Prendre son pied

Il s'agit véritablement ici d'une expression vedette, le mot de passe non seulement des jouissances contemporaines, mais de toute une génération lève-tabou, qui a vu son épanouissement autour des événements de mai 68.
Il est assez remarquable que cette expression, de construction après tout banale, qui a pris naissance dans le milieu des voyous, ait circulé si longtemps — un demi-siècle au moins — dans les profondeurs de l'argot et de la langue verte des zonards pour exploser soudainement dans le grand public et devenir le mot préféré de tout un chacun. C'est sans doute qu'elle touchait brusquement un archétype, en se remotivant dans l'inconscient collectif par l'image du bébé heureux qui s'empare de son petit pied pour le sucer, aussi bien que par celle de la femme, que relevait déjà Aristophane dans Lysistrata, qui saisit son pied au moment de la jouissance sexuelle.

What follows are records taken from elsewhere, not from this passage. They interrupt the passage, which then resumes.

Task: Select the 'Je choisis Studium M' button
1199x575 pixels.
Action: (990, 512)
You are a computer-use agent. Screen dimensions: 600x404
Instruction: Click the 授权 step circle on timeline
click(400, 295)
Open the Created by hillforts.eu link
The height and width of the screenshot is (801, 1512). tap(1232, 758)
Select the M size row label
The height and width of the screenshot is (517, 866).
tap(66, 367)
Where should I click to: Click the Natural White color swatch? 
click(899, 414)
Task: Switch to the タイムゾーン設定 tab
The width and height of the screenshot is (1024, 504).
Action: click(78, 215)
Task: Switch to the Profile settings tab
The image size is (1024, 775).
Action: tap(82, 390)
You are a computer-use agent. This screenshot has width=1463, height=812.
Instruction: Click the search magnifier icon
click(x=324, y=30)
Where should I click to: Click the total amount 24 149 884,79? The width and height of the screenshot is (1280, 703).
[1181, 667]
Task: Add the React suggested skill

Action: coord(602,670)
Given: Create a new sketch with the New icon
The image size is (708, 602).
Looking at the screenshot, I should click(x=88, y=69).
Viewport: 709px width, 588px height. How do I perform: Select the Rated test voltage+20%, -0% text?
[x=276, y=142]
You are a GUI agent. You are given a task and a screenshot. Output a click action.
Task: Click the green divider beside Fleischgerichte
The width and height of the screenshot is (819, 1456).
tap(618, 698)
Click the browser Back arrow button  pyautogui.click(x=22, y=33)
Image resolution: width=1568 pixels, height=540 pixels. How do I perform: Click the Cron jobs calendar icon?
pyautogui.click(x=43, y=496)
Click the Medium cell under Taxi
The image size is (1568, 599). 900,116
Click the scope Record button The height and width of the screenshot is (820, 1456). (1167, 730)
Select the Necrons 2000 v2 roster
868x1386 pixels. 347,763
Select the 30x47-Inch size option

Le mot pied, équivalent de fade, plus ancien et plus fréquent, est bien établi dans l'argot du début du XIXe siècle au sens de part de butin. C'est ainsi que Vidocq le présente dans Les Voleurs, en 1836 : « Pied. Les tireurs (voleurs à la tire) avaient autrefois l'habitude, en partageant avec les Nonnes et les Coqueurs (des complices spécialisés dans la manipulation des attroupements), de retenir, sur la totalité du chopin (butin), 3 ou 4 francs par louis d'or. Plusieurs tireurs qui existent encore à Paris, et qui sont devenus sages, avaient l'habitude de prélever cette dîme ».
Ce sens étroit paraît s'être développé dans la dernière partie du siècle pour prendre la valeur de part, de compte, de ration — toujours parallèlement à l'évolution de fade. On trouve dès 1878 j'en ai mon pied, pour dire j'en ai mon compte, j'en ai plus qu'assez, j'en ai ma ration, j'en ai ma claque — en somme j'en ai marre !!!
C'est probablement au travers de ce sens de ration portée à son comble, d'une femme qui prend sa ration, qui en a pour son compte dans les ébats sexuels que prendre son pied s'est installé d'abord dans la jouissance, puis, plus généralement, dans l'idée d'un plaisir très vif.
En effet, ce mot sorti de l'ombre au début des années 20 est resté longtemps attaché au plaisir exclusivement féminin.
Contrairement à ce qu'on pourrait croire, la valeur non sexuelle de l'expression, devenue la plus fréquente aujourd'hui, est apparue dans l'usage à peu près en même temps que sa valeur d'orgasme !
Ainsi, les deux sens, propre et figuré, ont-ils cheminé de concert pendant plusieurs décennies dans des cercles relativement restreints avant d'inonder le champ des grands bonheurs publics.